▶ [Excerpted passage]
Bug 1494107

Summary: OSP11 -> OSP12 upgrade: libvirtd service on compute nodes gets stopped during major-upgrade-composable-steps-docker.yaml
Product: Red Hat OpenStack Reporter: Marius Cornea <mcornea>
Component: openstack-tripleo-heat-templatesAssignee: Marios Andreou <mandreou>
Status: CLOSED ERRATA QA Contact: Marius Cornea <mcornea>
Severity: urgent Docs Contact:
Priority: high    
Version: 12.0 (Pike)CC: dbecker, jschluet, mandreou, mbracho, mbultel, mburns, morazi, rhel-osp-director-maint, shardy, tvignaud
Target Milestone: betaKeywords: Triaged
Target Release: 12.0 (Pike)   
Hardware: Unspecified   
OS: Unspecified   
Whiteboard:
Fixed In Version: openstack-tripleo-heat-templates-7.0.3-0.20171023134947.8da5e1f.el7ost Doc Type: If docs needed, set a value
Doc Text:
Story Points: ---
Clone Of: Environment:
Last Closed: 2017-12-13 22:11:04 UTC Type: Bug
Regression: --- Mount Type: ---
Documentation: --- CRM:
Verified Versions: Category: ---
oVirt Team: --- RHEL 7.3 requirements from Atomic Host:
Cloudforms Team: --- Target Upstream Version:
Embargoed:
Bug Depends On:    
Bug Blocks: 1399762    
Attachments:
Description Flags
ansible-playbook invocations from journal on compute 0 and compute 1 none

Description Marius Cornea 2017-09-21 13:05:13 UTC
Description of problem:
OSP11 -> OSP12 upgrade: libvirtd service on compute nodes gets stopped during major-upgrade-composable-steps-docker.yaml

major-upgrade-composable-steps-docker.yaml should not touch the services running on compute nodes as this role has the disable_upgrade_deployment: True set.

▶ [Records to use]

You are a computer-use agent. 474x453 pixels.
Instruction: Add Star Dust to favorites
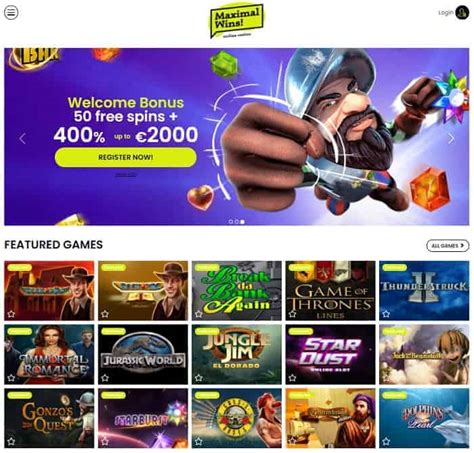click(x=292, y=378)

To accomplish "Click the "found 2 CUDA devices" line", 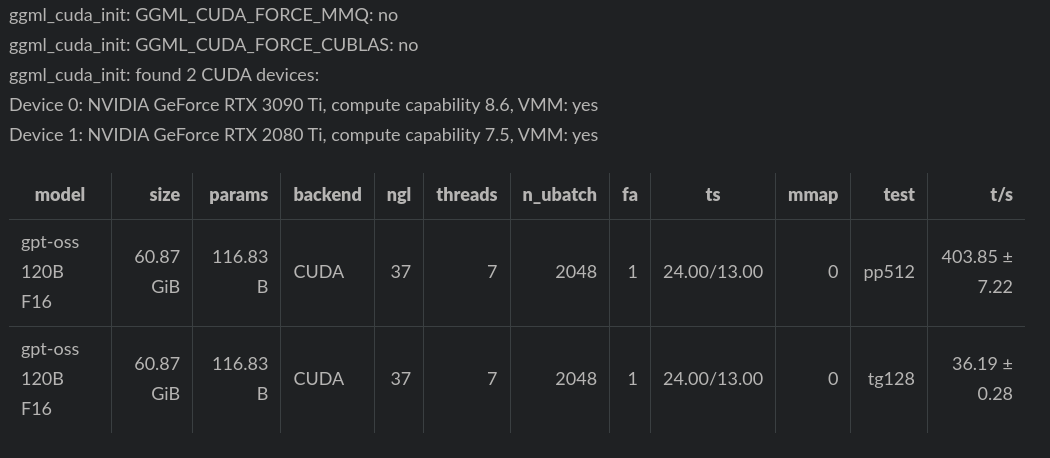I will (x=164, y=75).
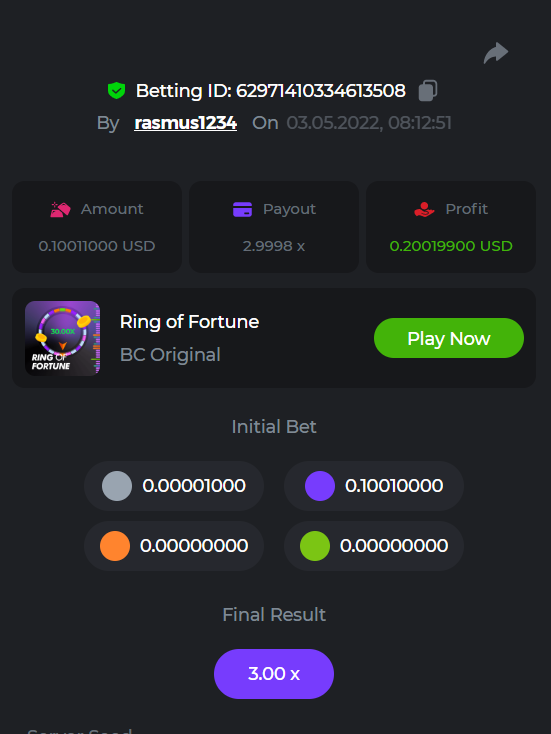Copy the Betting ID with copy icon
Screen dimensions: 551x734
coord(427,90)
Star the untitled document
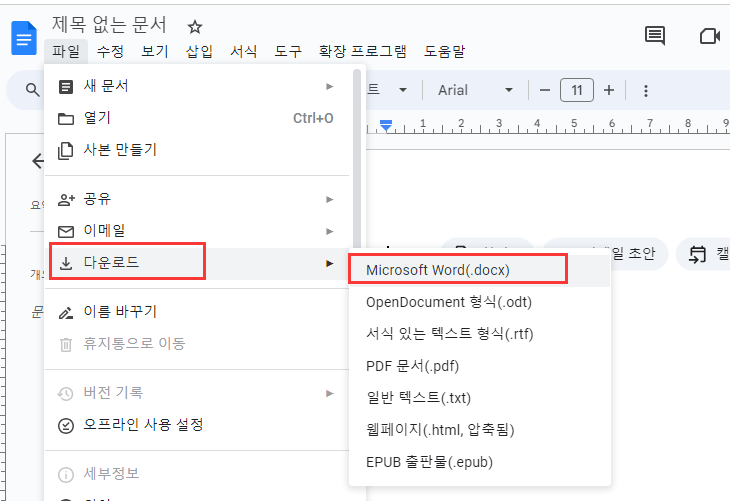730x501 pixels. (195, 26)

▶ [Written request A]
Reproduce the bug report from "Bug 1494107" to "Release: 12.0 (Pike)" word for word.
▶ [Written request B]
How many lines of the records contain the string "Star"? Reply with the number alone.

▶ [Finished answer A]
Bug 1494107

Summary: OSP11 -> OSP12 upgrade: libvirtd service on compute nodes gets stopped during major-upgrade-composable-steps-docker.yaml
Product: Red Hat OpenStack Reporter: Marius Cornea <mcornea>
Component: openstack-tripleo-heat-templatesAssignee: Marios Andreou <mandreou>
Status: CLOSED ERRATA QA Contact: Marius Cornea <mcornea>
Severity: urgent Docs Contact:
Priority: high    
Version: 12.0 (Pike)CC: dbecker, jschluet, mandreou, mbracho, mbultel, mburns, morazi, rhel-osp-director-maint, shardy, tvignaud
Target Milestone: betaKeywords: Triaged
Target Release: 12.0 (Pike)

▶ [Finished answer B]
2